Amylyx also won plaudits from patient advocacy organizations, which continue to make the case for FDA regulatory flexibility on potential ALS treatments.

“We commend Amylyx for pulling Relyvrio off the market, while still ensuring that people living with ALS can access the drug if they believe it is helping them,” the ALS Association posted on X (formerly Twitter).

“ALS is a fatal and heterogenous disease with few treatment options, and creative solutions are needed. We believe the example of Relyvrio shows how the system can work. FDA approved Relyvrio based on solid safety data and positive efficacy data from a Phase II trial on function and survival. Safe and potentially effective treatments can be made accessible rapidly until further research can confirm their efficacy,” the group said.

“We believe the example of Relyvrio shows how the system can work. FDA approved Relyvrio based on solid safety data and positive efficacy data from a Phase II trial on function and survival. Safe and potentially effective treatments can be made accessible rapidly until further research can confirm their efficacy.” – ALS Association

“There are more than 40 more potential treatments in the pipeline and we are focused on trying to advance the safe and effective ones as quickly as possible.”

In a series of posts on X, the advocacy group I AM ALS commended the company “for working with the community to make a very difficult decision.”

“I AM ALS also extends our gratitude to the FDA for their flexibility and recognition of the complexities surrounding ALS. We must ensure that companies have the regulatory flexibility to navigate the challenging landscape of ALS research and development.”

However, not everybody views the FDA’s use of regulatory flexibility for Relyvrio as prudent.

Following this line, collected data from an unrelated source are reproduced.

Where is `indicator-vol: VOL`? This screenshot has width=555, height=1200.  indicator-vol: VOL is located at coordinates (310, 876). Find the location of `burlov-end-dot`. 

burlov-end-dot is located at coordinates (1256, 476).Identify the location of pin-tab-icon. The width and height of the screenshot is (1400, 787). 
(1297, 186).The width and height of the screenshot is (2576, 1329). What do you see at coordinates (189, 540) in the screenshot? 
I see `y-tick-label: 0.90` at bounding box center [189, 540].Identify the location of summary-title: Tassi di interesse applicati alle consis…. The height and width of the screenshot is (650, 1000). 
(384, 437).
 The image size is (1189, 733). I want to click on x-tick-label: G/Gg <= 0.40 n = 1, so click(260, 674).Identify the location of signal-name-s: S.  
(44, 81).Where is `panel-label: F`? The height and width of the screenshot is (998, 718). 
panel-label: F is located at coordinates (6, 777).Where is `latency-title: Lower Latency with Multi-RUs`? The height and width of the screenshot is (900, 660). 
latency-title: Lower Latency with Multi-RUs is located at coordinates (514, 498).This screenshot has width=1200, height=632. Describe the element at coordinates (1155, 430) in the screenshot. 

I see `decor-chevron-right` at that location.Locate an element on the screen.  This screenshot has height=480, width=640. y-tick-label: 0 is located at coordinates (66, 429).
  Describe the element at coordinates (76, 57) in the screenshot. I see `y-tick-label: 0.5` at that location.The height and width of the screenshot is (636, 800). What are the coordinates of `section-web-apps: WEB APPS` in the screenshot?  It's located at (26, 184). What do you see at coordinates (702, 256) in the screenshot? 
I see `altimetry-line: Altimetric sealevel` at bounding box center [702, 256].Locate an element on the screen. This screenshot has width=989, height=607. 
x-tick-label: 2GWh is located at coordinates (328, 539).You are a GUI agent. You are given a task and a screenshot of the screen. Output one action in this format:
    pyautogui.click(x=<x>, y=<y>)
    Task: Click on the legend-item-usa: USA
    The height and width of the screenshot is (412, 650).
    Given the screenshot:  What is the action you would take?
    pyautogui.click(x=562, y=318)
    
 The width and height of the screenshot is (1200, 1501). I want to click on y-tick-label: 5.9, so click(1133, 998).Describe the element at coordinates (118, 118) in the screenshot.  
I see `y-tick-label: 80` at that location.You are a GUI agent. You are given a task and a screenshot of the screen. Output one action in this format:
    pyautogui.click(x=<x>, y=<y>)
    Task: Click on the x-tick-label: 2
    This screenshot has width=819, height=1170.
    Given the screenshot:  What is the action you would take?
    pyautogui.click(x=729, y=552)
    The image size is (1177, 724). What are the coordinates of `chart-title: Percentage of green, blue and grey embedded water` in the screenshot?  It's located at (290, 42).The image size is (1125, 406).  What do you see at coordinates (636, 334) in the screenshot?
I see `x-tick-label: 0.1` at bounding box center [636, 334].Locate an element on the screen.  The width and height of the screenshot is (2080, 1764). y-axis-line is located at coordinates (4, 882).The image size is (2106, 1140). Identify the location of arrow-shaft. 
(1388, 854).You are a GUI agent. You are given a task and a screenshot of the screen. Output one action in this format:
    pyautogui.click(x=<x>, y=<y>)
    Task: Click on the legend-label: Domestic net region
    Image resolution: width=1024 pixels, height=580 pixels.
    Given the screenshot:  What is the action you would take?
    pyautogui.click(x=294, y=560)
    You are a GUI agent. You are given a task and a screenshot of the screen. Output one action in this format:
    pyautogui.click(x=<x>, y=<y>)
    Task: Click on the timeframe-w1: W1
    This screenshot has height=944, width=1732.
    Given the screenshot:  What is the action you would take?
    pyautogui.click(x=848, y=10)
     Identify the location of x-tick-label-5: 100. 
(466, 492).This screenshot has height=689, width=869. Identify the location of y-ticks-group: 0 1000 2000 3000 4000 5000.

Caleb Alexander, professor of epidemiology and medicine at Johns Hopkins, voted against approval at both Relyvrio adcomms. At the second meeting, he noted that whether or not the agency can ultimately pull a product from the market is no substitute for the evidentiary thresholds required for approval.

When asked to comment following Amylyx’s withdrawal announcement, Alexander said: “This was an unusual case from the start, and it illustrates the value of the FDA’s usually strenuous process to ensure that approved products meet the standards established by law and regulation.”